Fix "test" error: extra hashes #4982

Jojo-1000 · 2023-06-27T20:24:44Z

This fixes multiple issues with deleted / duplicated blocks:

Reuse existing deleted blocks to prevent uploading duplicated copies that can cause problems later
When running recreate database, fill the DeletedBlock table for correct space calculations
When running compact, check that there is no duplicate block in another volume which would be modified

Steps to reproduce

Error with compact (comment)
Error with recreate (comment)

Duplicate blocks:

Create backup with --no-auto-compact and --no-encrypt
Create file A.txt with content A, backup 1
Delete A.txt, backup 2
Recreate A.txt with same content, backup 3

Expected result:
Backup 3 should not upload block for A.txt (hash VZrq0IJk1XldOQlxjN0Fq9SVcuhP5VWQ7vMaiKCP3/0=), as it is already contained in backup 1.

Actual result:
The dblock file for backup 3 contains a block with hash VZrq0IJk1XldOQlxjN0Fq9SVcuhP5VWQ7vMaiKCP3/0=, as does the dblock file for backup 1.

TODO:

Performance impact

Check the performance impact of reusing existing deleted blocks. If necessary, add an index over (Hash, Size) to the DeletedBlock table.
A test of the before/after performance on a large backup with deleted blocks would be appreciated.

The worst case performance could be tested as follows:

Create a test scenario where large amounts of new files are added every backup
24% of those are deleted in the next version (less than the compact threshold, so those blocks are kept). It would need to be ensured that the deleted files are spread over the dblock volumes.
Compare backup times before and after this change

Validate database recreate change

The change in database recreate works in my tests, but I am not completely sure that the query catches all usages of blocks (I first missed the BlocklistHash table, for example). It could be possible that some blocks are moved to deleted incorrectly.

This prevents duplicated blocks after a block was deleted and re-added (duplicati#4693). Also fix RemoveMissingBlocks in LocalListBrokenFilesDatabase, which did not clear the DeletedBlock table.

The DeletedBlock table was not filled after a database recreate. This results in incorrect compact size calculations and possible duplicate blocks. To detect deleted blocks, add all blocks not referenced in a blockset or used as a blocklist hash.

Check that blocks which are moved are recorded for the volume to be deleted. If duplicate blocks exist and one is in the DeletedBlock table, this can erase a block entry on an unrelated volume (duplicati#4693).

ts678 · 2023-06-28T00:14:26Z

I first missed the BlocklistHash table, for example

I meant to comment in this issue, where you wrote:

check the Block table for blocks that do not appear in any file.
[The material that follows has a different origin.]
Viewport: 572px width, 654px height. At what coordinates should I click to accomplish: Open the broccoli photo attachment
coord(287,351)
but you got the PR out first. I think that's all the flavors. A blockset might be data or metadata though (two aspects of a file).
Reducing Time Spent Deleting Blocks SQL shows that idea, although my proposed speedup rewrite didn't get much testing...

ts678 · 2023-06-28T11:13:15Z

When running recreate database, fill the DeletedBlock table for correct space calculations

Does the current brute-force Deleting Blocks SQL in topic linked above reduce such needs?
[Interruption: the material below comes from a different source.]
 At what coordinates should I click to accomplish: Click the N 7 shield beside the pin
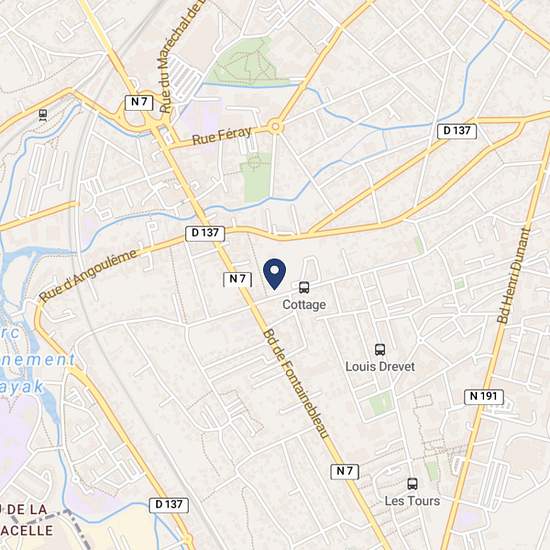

duplicati/Duplicati/Library/Main/Database/LocalDeleteDatabase.cs

Line 97 in d0f1498

    
           cmd.ExecuteNonQuery(@"INSERT INTO ""DeletedBlock"" (""Hash"", ""Size"", ""VolumeID"") SELECT ""Hash"", ""Size"", ""VolumeID"" FROM ""Block"" WHERE ""ID"" NOT IN (SELECT DISTINCT ""BlockID"" AS ""BlockID"" FROM ""BlocksetEntry"" UNION SELECT DISTINCT ""ID"" FROM ""Block"", ""BlocklistHash"" WHERE ""Block"".""Hash"" = ""BlocklistHash"".""Hash"") ");

Of course it has to run, but it likely will eventually run. Regardless, are the goals equivalent?
That would give an opportunity to pick the best scheme, and use it in both of the locations.

Jojo-1000 · 2023-06-28T11:23:15Z

Does the current brute-force Deleting Blocks SQL in topic linked above reduce such needs?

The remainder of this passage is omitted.